Tuesday, August 6, 2013

Houston 2013 - The Mystery of the Gray Pickup

As I landed and picked my way through the labyrinth that is Houston International Airport I found myself thinking that it resembled the somewhat twisted logic of the president for which it is named. I fondly recalled Geraldine Ferraro, the first woman to run for vice president, instructing him not patronize her in their famous exchange during the historic 1984 vice presidential debate. I collected my bag and went to the arrival pickup area.

After a short wait I phoned my hosts. Asking if their pick up truck was what I should be expecting I was assured that it was.

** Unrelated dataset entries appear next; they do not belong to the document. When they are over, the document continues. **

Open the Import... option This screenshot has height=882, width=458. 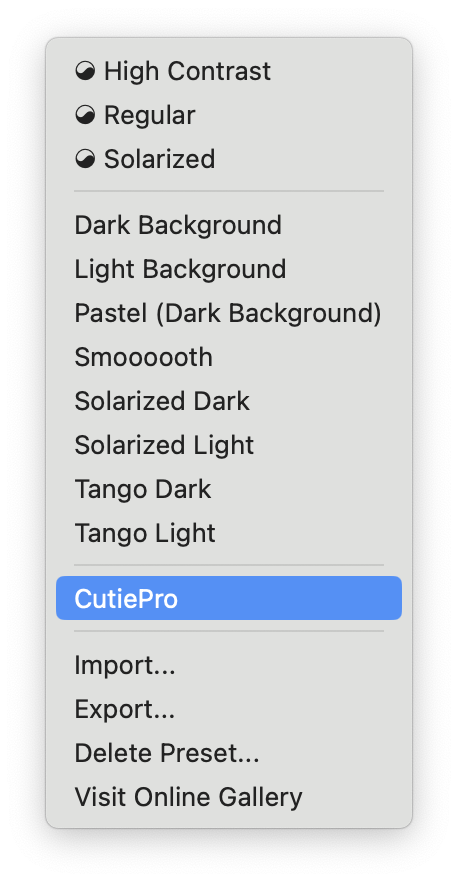(x=229, y=665)
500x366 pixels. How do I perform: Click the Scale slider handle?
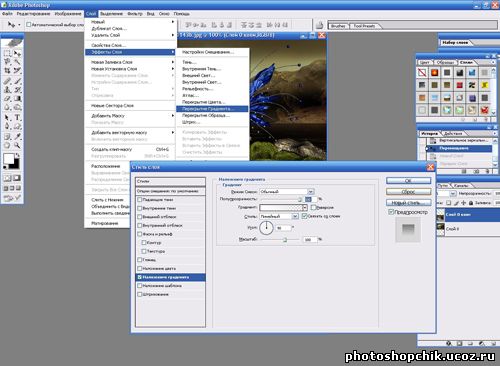click(x=285, y=240)
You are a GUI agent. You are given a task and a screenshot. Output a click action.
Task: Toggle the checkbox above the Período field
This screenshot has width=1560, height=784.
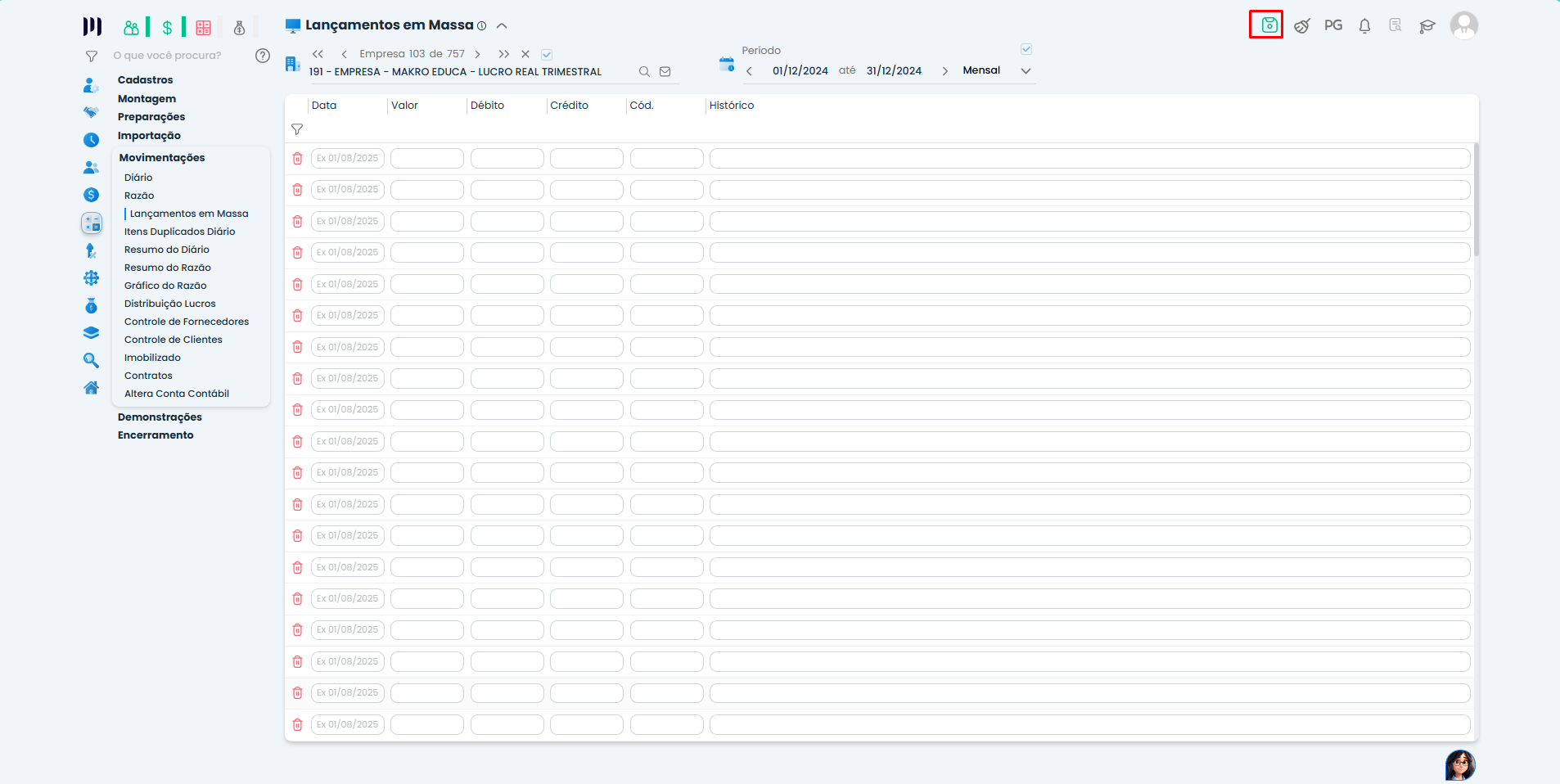tap(1026, 50)
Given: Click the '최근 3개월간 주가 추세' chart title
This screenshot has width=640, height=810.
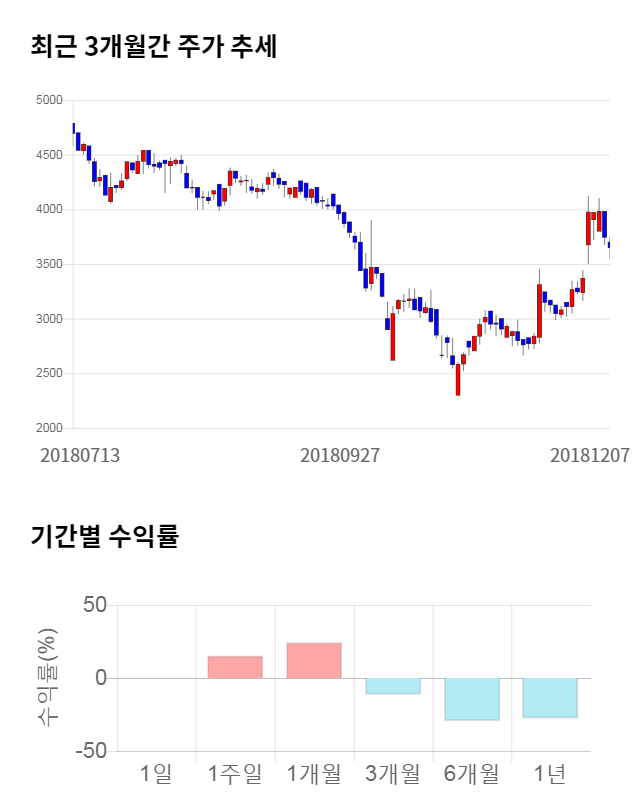Looking at the screenshot, I should click(x=154, y=46).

Upon further inquiry regarding what color the truck was I was told that it was gray. I surveyed the cars in the area which were waiting for arriving passengers. There were no less than 4 gray pick up trucks. Knowing that theirs did not have a gun rack I was able to narrow the possible number of gray pick ups to 2. After a second phone call I was informed that I had misread my arrival time placing it a half hour behind my actual one. After 20 minutes or so, and the passing of a number of other gray pick up trucks, some sporting gun racks, some not, I was after all in Texas, the proper one arrived.

We drove away from the airport and onto the highway. The passing landscape was a mixture of horses grazing in fields, industrial parks and gentle, slow flowing bayous, their banks festooned with midsummer wildflowers.

Houston, like many sunbelt cities, is low and spreads out for miles. Over dinner at a local Mexican restaurant we discussed how, due to the sprawling nature of such cities, devising a public mass transit system is a challenging, if not impossible, task. There is a light rail system downtown, built during a failed bid to host a summer Olympics and a bus system, but service is infrequent and requires hours to get from one location to another. Add to this the blazing Texas heat and it appears from the people seen at the bus stops, that public transit is primarily used by only the most desperate and poor citizens. One option might be a light rail system reaching to the corners of the city with shorter feeder bus routes but this would be costly. Gas lobbyists are a powerful bunch. As long as money, as opposed to common sense, decides public policy reliable and efficient mass transit in the private auto addicted U.S. will remain a pipe dream. When fossil fuel becomes more difficult to obtain, when the price of gas climbs so high that it becomes a luxury item, perhaps we will be spurred to action. Till then I fear public monies will be spent building an increasing number of roads leading us to places we can already get to.

 

1 comment:

  1. Sounds like Phoenix to me...though we have a more colorful selection of trucks; with and without firearms.